Regrid between curvilinear grids
[1]:
%matplotlib inline
import matplotlib.pyplot as plt
import cartopy.crs as ccrs
import numpy as np
import xarray as xr
import xesmf as xe
Prepare data
Input data
Here we regrid the built-in “rasm” demo data. This data is used by another xarray tutorial.
[2]:
ds = xr.tutorial.open_dataset(
"rasm"
) # use xr.tutorial.load_dataset() for xarray<v0.11.0
ds
[2]:
<xarray.Dataset> Size: 17MB
Dimensions: (time: 36, y: 205, x: 275)
Coordinates:
* time (time) object 288B 1980-09-16 12:00:00 ... 1983-08-17 00:00:00
xc (y, x) float64 451kB ...
yc (y, x) float64 451kB ...
Dimensions without coordinates: y, x
Data variables:
Tair (time, y, x) float64 16MB ...
Attributes:
title: /workspace/jhamman/processed/R1002RBRxaaa01a/l...
institution: U.W.
source: RACM R1002RBRxaaa01a
output_frequency: daily
output_mode: averaged
convention: CF-1.4
references: Based on the initial model of Liang et al., 19...
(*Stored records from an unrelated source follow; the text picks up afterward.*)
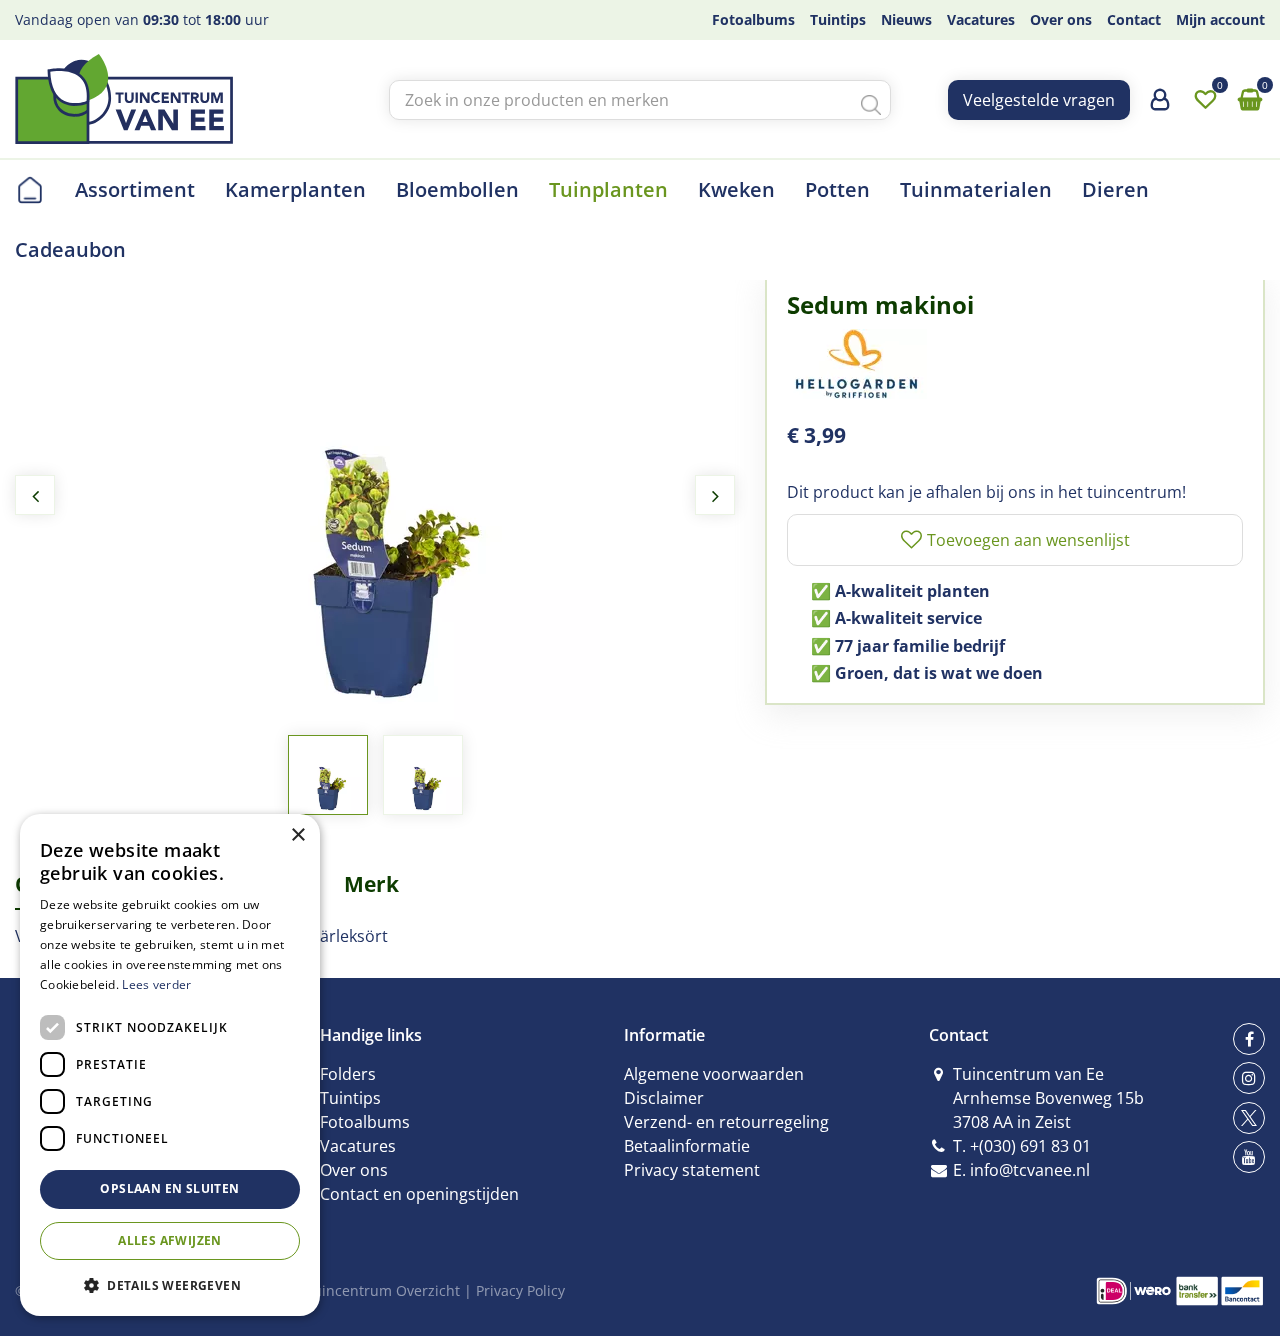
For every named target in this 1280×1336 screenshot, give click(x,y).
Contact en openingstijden (419, 1194)
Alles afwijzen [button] (170, 1240)
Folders (348, 1074)
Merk (371, 884)
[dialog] (170, 1065)
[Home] (30, 190)
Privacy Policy (520, 1290)
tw (1249, 1118)
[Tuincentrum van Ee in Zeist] (124, 99)
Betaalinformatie (687, 1146)
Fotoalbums (365, 1122)
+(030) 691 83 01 (1030, 1146)
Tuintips (350, 1098)
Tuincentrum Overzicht (382, 1290)
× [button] (297, 835)
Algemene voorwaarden (714, 1074)
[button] (170, 1284)
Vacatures (358, 1146)
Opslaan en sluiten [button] (169, 1188)
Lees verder (156, 984)
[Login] (1160, 107)
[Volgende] (715, 495)
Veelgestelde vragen (1039, 100)
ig (1249, 1078)
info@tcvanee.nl (1030, 1170)
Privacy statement (692, 1170)
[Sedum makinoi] (375, 495)
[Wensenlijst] (1205, 100)
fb (1249, 1039)
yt (1249, 1157)
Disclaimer (664, 1098)
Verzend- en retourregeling (726, 1122)
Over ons (354, 1170)
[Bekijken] (1250, 100)
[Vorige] (35, 495)
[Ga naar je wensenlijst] (1205, 100)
comment: Output from the Variable Infiltration Capacity...
nco_openmp_thread_number: 1
NCO: netCDF Operators version 4.7.9 (Homepage = htt...
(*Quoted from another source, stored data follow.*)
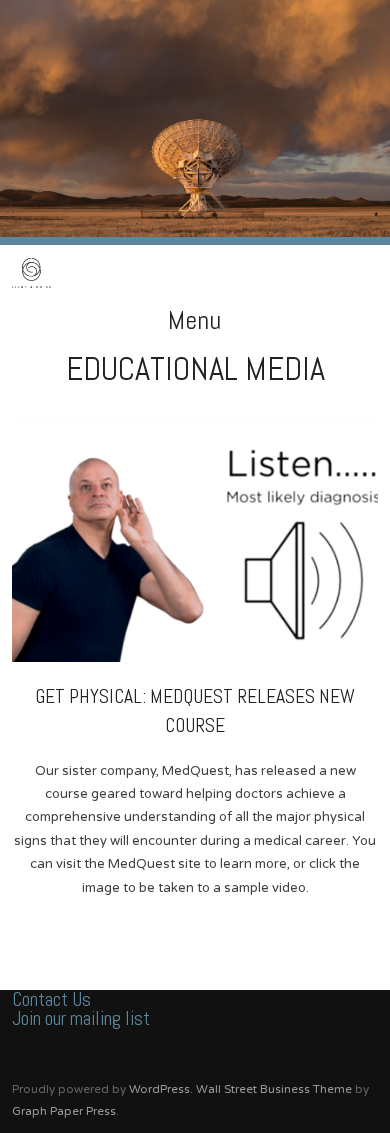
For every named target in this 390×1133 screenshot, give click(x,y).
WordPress (159, 1089)
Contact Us (51, 999)
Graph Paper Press (64, 1111)
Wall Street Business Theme (274, 1089)
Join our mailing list (81, 1018)
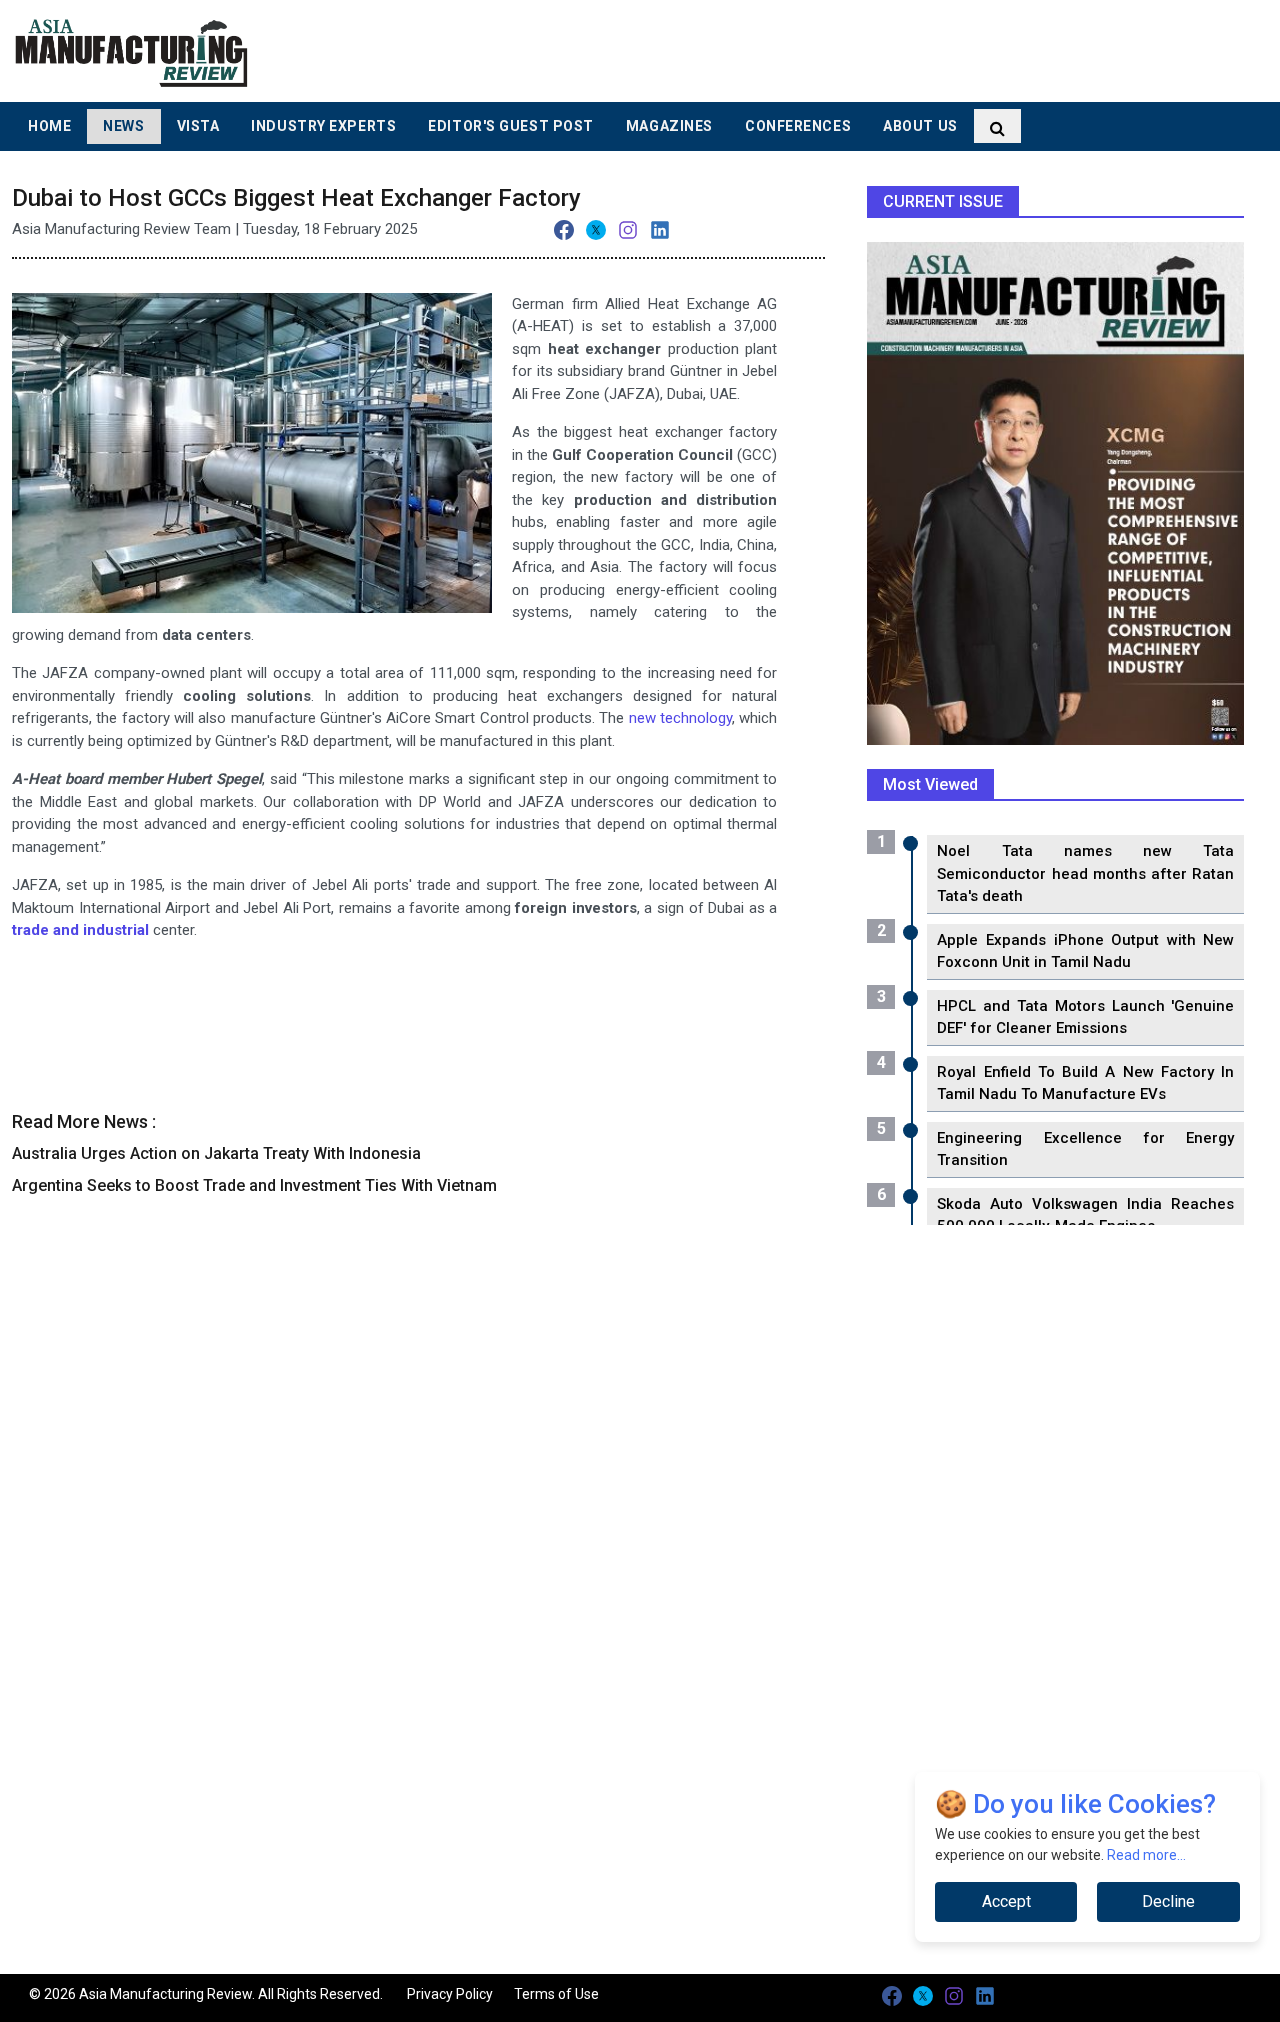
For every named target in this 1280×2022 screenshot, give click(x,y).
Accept (1006, 1901)
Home (49, 126)
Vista (198, 126)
history: Fri Aug 7 17:57:38 2020: ncatted -a bounds,,d...It is the surface air temperature data, with nan over the ocean.
[3]:
dr = ds["Tair"]
dr
[3]:
<xarray.DataArray 'Tair' (time: 36, y: 205, x: 275)> Size: 16MB
[2029500 values with dtype=float64]
Coordinates:
* time (time) object 288B 1980-09-16 12:00:00 ... 1983-08-17 00:00:00
xc (y, x) float64 451kB ...
yc (y, x) float64 451kB ...
Dimensions without coordinates: y, x
Attributes:
units: C
long_name: Surface air temperature
type_preferred: double
time_rep: instantaneous[4]:
plt.figure(figsize=(12, 2))
ax = plt.axes(projection=ccrs.PlateCarree())
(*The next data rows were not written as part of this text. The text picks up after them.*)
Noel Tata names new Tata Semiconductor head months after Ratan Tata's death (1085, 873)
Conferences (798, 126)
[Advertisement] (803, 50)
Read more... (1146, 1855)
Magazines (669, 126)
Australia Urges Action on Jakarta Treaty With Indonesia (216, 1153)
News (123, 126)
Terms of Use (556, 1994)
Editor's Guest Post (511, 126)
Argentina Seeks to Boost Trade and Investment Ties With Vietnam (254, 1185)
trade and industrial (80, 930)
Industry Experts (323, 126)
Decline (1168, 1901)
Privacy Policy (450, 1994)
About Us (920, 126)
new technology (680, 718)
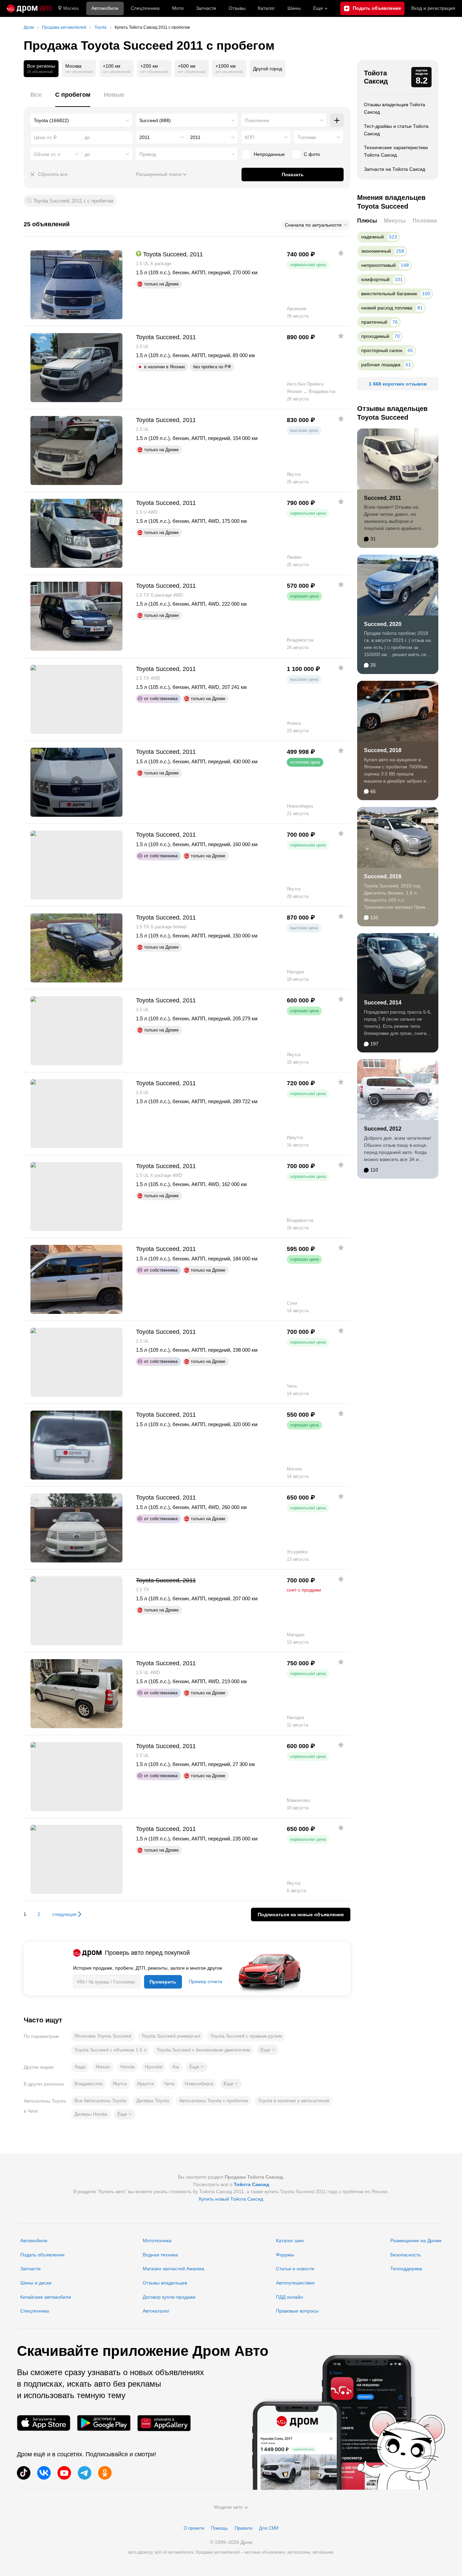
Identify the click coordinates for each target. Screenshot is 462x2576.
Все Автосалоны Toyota (100, 2100)
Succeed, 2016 (382, 876)
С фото (312, 154)
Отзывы (237, 8)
dr[0].plot.pcolormesh(ax=ax, x="xc", y="yc")
ax.coastlines()
[4]:
<cartopy.mpl.feature_artist.FeatureArtist at 0x775e01b9deb0>
Input grid
xc and yc are longitude and latitude values. They are both 2D arrays, describing a curvilinear grid over high-latitudes. Note that it is totally fine for a grid to span over the south or north pole. ESMF performs regridding in the Cartesian space (x, y, z) so there will be no polar singularities.
[5]:
plt.scatter(ds["xc"], ds["yc"], s=0.01) # plot grid locations
plt.ylim([-90, 90])
plt.xlabel("lon")
plt.ylabel("lat")
[5]:
Text(0, 0.5, 'lat')
We need to rename the coordinate names to lon and lat because xESMF has no way to guess variable meaning.
[6]:
ds = ds.rename({"xc": "lon", "yc": "lat"})
ds
[6]:
<xarray.Dataset> Size: 17MB
Dimensions: (time: 36, y: 205, x: 275)
Coordinates:
* time (time) object 288B 1980-09-16 12:00:00 ... 1983-08-17 00:00:00
lon (y, x) float64 451kB 189.2 189.4 189.6 189.7 ... 17.4 17.15 16.91
lat (y, x) float64 451kB 16.53 16.78 17.02 17.27 ... 28.01 27.76 27.51
Dimensions without coordinates: y, x
Data variables:
Tair (time, y, x) float64 16MB ...
Attributes:
title: /workspace/jhamman/processed/R1002RBRxaaa01a/l...
institution: U.W.
source: RACM R1002RBRxaaa01a
output_frequency: daily
output_mode: averaged
convention: CF-1.4
references: Based on the initial model of Liang et al., 19...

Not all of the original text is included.